It’s hard to beat the S&P 500. Its heavy allocation to the large-cap technology companies driving the artificial intelligence boom seems to make new highs every week. If your core equity allocation is to the S&P 500, you can take comfort in knowing that you have not missed out on the equity rally over the last few years.
However, many S&P 500 investors are nervous about lofty valuations and whether the 40% concentration in just ten holdings provides adequate diversification. One strategy is to add exposure to more value-oriented, less expensive segments of the market that tend to hold up better when the tide shifts. Defensive investors should consider adding consumer staples stocks to their portfolio.
Consumer Staples Have Lagged The Broader Market
Over the past year, the Consumer Staples Select Sector SPDR Fund (XLP) has significantly underperformed the SPDR S&P 500 ETF Trust (SPY), with a total return of -0.7% versus 15.5% for the S&P 500. In a market dominated by optimism, growth, and AI enthusiasm, defensive sectors like consumer staples have been left behind.
The stocks in XLP are household names.
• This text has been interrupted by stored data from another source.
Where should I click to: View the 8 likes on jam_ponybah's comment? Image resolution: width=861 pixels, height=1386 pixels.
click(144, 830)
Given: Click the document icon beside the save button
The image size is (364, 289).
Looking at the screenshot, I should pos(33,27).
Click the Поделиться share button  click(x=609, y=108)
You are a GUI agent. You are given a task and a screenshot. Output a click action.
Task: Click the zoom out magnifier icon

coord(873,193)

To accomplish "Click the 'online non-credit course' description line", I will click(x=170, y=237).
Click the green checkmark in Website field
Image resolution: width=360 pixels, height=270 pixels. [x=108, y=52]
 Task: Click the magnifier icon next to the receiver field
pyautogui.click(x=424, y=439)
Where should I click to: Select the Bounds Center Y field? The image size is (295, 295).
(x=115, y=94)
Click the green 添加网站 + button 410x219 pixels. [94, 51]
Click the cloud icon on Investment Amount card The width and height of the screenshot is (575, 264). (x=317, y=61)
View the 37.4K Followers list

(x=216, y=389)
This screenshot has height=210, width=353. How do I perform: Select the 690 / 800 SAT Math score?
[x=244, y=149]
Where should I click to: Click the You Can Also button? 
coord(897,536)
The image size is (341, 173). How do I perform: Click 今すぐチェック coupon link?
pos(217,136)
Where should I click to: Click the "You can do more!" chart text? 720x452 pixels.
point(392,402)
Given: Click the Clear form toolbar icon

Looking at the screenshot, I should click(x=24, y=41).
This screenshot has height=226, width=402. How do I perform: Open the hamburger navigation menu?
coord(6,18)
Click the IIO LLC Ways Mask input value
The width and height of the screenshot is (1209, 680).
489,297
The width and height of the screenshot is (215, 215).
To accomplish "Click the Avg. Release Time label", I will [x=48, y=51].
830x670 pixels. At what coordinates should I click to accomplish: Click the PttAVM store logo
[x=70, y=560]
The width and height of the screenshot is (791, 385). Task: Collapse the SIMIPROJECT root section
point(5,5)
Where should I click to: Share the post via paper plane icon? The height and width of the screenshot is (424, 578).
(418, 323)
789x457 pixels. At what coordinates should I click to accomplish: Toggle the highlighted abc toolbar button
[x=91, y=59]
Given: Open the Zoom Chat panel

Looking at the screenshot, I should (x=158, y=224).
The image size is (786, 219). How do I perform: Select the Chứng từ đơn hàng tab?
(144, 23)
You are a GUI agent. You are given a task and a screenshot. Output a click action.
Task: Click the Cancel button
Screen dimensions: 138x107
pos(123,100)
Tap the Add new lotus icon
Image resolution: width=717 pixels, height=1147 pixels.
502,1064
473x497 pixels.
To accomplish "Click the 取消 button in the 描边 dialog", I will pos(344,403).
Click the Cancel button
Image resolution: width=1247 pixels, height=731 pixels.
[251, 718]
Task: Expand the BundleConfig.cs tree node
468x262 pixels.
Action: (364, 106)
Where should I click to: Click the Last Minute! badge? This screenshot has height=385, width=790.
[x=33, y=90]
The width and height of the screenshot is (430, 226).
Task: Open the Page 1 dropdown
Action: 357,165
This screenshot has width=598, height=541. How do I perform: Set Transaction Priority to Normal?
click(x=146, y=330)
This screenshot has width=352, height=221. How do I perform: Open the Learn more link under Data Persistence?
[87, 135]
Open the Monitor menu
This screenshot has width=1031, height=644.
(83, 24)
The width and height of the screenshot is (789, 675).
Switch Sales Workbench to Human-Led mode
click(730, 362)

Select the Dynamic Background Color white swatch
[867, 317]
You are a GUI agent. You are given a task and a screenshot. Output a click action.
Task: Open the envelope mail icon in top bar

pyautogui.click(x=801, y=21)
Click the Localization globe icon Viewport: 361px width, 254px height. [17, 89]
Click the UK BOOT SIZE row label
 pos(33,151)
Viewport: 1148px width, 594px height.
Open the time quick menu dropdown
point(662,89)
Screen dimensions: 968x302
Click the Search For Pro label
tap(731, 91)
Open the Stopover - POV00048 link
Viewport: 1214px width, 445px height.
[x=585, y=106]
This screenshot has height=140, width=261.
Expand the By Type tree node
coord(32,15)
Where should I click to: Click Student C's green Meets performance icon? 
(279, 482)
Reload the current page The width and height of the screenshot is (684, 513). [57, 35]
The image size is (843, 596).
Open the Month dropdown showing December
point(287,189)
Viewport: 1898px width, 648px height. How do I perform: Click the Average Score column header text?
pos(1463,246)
Walmart, Costco, Procter & Gamble and Coca-Cola comprise approximately 35% of the portfolio. Regardless of what happens to technology stocks or the overall economy, these companies should still see demand for their products.
Using 2022 as a template, when the total return for the S&P 500 was -18.5%, the consumer staples sector fell less than 1%. Historically, investors tend to flock to value and quality stocks like those in the staples sector when they get scared.
Consumer Staples Are Out Of Favor
Earlier in the year, staples benefited from a bid for safety as investors hedged against tariff-related volatility. But as those fears faded and risk appetite returned, capital rotated into cyclical and high-growth sectors. With momentum favoring growth stocks, investors have had little incentive to own anything defensive in their portfolio.
Fundamentals in the consumer staples sector have not helped. Elevated inflation has squeezed input costs and pressured margins, and tariff uncertainty continues to hang over global supply chains. Consumer staples, alongside energy and materials, were one of only three U.S. sectors with negative year-over-year earnings growth last quarter.
Consumer Staples Stocks Are Relatively Inexpensive
However, that underperformance has created an opportunity. Aside from the defensive qualities, staples look more interesting from a relative-value perspective. XLP trades at roughly 20 times forward earnings and offers a 2.7% dividend yield, more than double that of the S&P 500. The sector is trading at its lowest relative valuation in the past five years compared to the market.
Several catalysts could push investors back toward defensive sectors. A valuation correction in mega-cap tech, economic weakness stemming from tariff escalation, and the impact of a prolonged government shutdown could all trigger a move into staples. If inflation stays moderate and input costs ease, margins for consumer goods producers should improve, helping position the sector for relative outperformance even if the broader market stalls.
Adding more diversification to S&P 500 exposure has not paid off during the latest bull market run. But if you are nervous about the broader market’s ability to sustain its outperformance, the setup for consumer staples is compelling. Staples may not lead the next bull market, but they may protect your portfolio if stocks move in the opposite direction.